[Entrées de localisation d'éléments]
____

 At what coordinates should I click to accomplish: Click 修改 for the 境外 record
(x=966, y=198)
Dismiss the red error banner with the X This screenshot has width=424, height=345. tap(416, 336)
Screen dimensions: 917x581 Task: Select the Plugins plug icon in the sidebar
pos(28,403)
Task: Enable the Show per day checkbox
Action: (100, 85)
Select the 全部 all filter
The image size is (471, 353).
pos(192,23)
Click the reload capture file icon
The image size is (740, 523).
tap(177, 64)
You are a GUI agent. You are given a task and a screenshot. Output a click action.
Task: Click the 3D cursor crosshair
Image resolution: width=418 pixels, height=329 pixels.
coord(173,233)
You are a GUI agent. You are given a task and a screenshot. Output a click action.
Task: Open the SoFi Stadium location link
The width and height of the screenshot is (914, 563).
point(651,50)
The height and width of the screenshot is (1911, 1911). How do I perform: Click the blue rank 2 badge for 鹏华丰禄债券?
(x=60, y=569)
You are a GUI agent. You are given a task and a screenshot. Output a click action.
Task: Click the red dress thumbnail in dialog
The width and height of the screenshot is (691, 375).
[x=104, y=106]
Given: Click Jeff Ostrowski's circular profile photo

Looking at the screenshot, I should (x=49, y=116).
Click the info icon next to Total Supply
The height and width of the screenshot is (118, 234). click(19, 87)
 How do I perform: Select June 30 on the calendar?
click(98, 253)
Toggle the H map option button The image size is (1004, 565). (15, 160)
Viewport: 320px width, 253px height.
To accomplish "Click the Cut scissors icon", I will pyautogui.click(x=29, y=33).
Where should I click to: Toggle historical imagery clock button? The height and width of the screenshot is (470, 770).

____

Recopiez ces lignes telles quelles, sans rien y changer.

:: Résultat obtenu ::
 At what coordinates should I click to accomplish: Click 修改 for the 境外 record
(x=966, y=198)
Dismiss the red error banner with the X This screenshot has width=424, height=345. tap(416, 336)
Screen dimensions: 917x581 Task: Select the Plugins plug icon in the sidebar
pos(28,403)
Task: Enable the Show per day checkbox
Action: (100, 85)
Select the 全部 all filter
The image size is (471, 353).
pos(192,23)
Click the reload capture file icon
The image size is (740, 523).
tap(177, 64)
You are a GUI agent. You are given a task and a screenshot. Output a click action.
Task: Click the 3D cursor crosshair
Image resolution: width=418 pixels, height=329 pixels.
coord(173,233)
You are a GUI agent. You are given a task and a screenshot. Output a click action.
Task: Open the SoFi Stadium location link
The width and height of the screenshot is (914, 563).
point(651,50)
The height and width of the screenshot is (1911, 1911). How do I perform: Click the blue rank 2 badge for 鹏华丰禄债券?
(x=60, y=569)
You are a GUI agent. You are given a task and a screenshot. Output a click action.
Task: Click the red dress thumbnail in dialog
The width and height of the screenshot is (691, 375).
[x=104, y=106]
Given: Click Jeff Ostrowski's circular profile photo

Looking at the screenshot, I should (x=49, y=116).
Click the info icon next to Total Supply
The height and width of the screenshot is (118, 234). click(19, 87)
 How do I perform: Select June 30 on the calendar?
click(98, 253)
Toggle the H map option button The image size is (1004, 565). (15, 160)
Viewport: 320px width, 253px height.
To accomplish "Click the Cut scissors icon", I will pyautogui.click(x=29, y=33).
Where should I click to: Toggle historical imagery clock button? The height and width of the screenshot is (470, 770).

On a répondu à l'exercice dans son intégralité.